-- Selected excerpt --
^^^^
Technology has transformed health care in recent times – supplying everything from sophisticated imaging machines to electronic medical records. When it comes to communications, though, the medical field continues to rely on a device many might consider archaic – the pager. But doctors may soon ditch their trusty old beepers, at least at one Milwaukee-area hospital. As WUWM’s Erin Toner reports, it’s testing a new system in hopes of improving patient care.

The pager reached its pinnacle more than two decades ago. The small, rectangular device was the “it” accessory for Wall Street bankers and drug dealers alike. But the typical pager is a simple one-way device – it only receives text messages or phone numbers. So, we’ve all moved on to smartphones, right?

Well, not everyone.

We’re in the emergency room at Froedtert and the Medical College of Wisconsin. The staff treats about 60,000 patients a year, so doctors’ and nurses’ pagers beep constantly. Dr. Dan DeBehnke is vice chair of emergency medicine. He calls paging essential to providing good care – because it alerts physicians to patients’ changing conditions. But the system can be cumbersome.

DeBehnke describes a “Batman belt” of devices most department doctors wear.

“Everybody has a trauma and ambulance pager. I then have a personal pager, communication and administrative pager, a smartphone then for personal issues and email and things like that,” DeBehnke says.

Many physicians also tote around iPads or laptops. So, in an attempt to de-clutter doctors and bring their communications technology on par with the rest of society, Froedtert is moving toward pager elimination. The hospital recently installed new software on a few hundred physicians’ smartphones, including DeBehnke’s.

“That just tells me I have a new message.”

He says traditional pagers require doctors to find a phone to coordinate the patient’s care, potentially delaying treatment. DeBehnke says the new smartphone software allows users to receive alerts and respond immediately.

“I open the message and then I can either acknowledge receipt just with a thumps up sign or I can actually text back and say, ‘got it,’ or give any other type of information that I want to give,” DeBehnke says.

Or, he can use the phone to call the provider back. Physicians at Froedtert say it’s a natural transition – they’re already equipped with smartphones and iPads to look up drugs and diseases, and chart patient information.

Dr. Sam Zaidat is a neurologist and stroke specialist and gets paged a lot.

“Nowadays, everyone has smartphones around. You use it so frequently. It’s with you on round, with you (with) patients, with you in the clinic all the time,” Zaidat says.

Zaidat says the new system is already speeding up rounds, now that he does not have to constantly leave patients’ bedsides to place phone calls.

Some doctors, however, have expressed concerns about abandoning pagers, such as, what if a phone gets into the wrong hands - will patient information be compromised?

ER Dr. Dan DeBehnke says, no, because the phones are password protected, and if one is missing, the owner can go online to wipe it clean. Traditional pagers have no lock screen.

Mike Hebrank expects all medical centers to eventually switch. He’s vice president of the University Health System Consortium. It represents academic medical centers.

“I think we might have seen more uptake of some of the technologies that we’re discussing here if people weren’t so distracted and frankly a little bit overwhelmed by these federally mandated efforts that they’ve got to do,” Hebrank says.

Those efforts include transferring medical records from paper to computer. Officials at Froedtert and the Medical College say if all goes well in their pilot phase, they will consider switching their communications system completely to smartphones. If so, the hospital would be one of the first in the country to abandon pagers.
^^^^
-- Extracted data --

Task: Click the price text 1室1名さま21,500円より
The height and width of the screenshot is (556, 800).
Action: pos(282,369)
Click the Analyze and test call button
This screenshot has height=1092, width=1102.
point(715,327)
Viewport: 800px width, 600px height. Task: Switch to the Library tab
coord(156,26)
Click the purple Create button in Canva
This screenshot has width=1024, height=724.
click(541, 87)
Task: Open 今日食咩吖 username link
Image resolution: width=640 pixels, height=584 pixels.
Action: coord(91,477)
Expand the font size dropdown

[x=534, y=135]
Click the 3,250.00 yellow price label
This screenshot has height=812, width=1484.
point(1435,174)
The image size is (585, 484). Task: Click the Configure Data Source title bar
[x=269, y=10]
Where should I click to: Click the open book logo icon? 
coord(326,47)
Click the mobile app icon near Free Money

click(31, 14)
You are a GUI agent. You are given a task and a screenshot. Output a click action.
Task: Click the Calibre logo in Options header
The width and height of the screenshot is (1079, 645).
^^^^
-- What you will do --
a - Answer these questions using the pager report.
(i) About how many patients does the emergency room staff at Froedtert treat each year?
(ii) What position does Mike Hebrank hold?
(iii) What can the owner of a missing phone do online?
b - According to the pager report, why does Dr. Dan DeBehnke say that patient information will not be compromised if a phone gets into the wrong hands?
c - Print everything from "Some doctors, however, have" down to "no lock screen." in the pager report.
Answer from the pager report alone.

-- Solutions to each task --
a -
(i) About 60,000 patients a year.
(ii) He is vice president of the University Health System Consortium.
(iii) The owner can go online to wipe it clean.

b - He says the phones are password protected. If one goes missing, the owner can go online and wipe it clean.

c -
Some doctors, however, have expressed concerns about abandoning pagers, such as, what if a phone gets into the wrong hands - will patient information be compromised?

ER Dr. Dan DeBehnke says, no, because the phones are password protected, and if one is missing, the owner can go online to wipe it clean. Traditional pagers have no lock screen.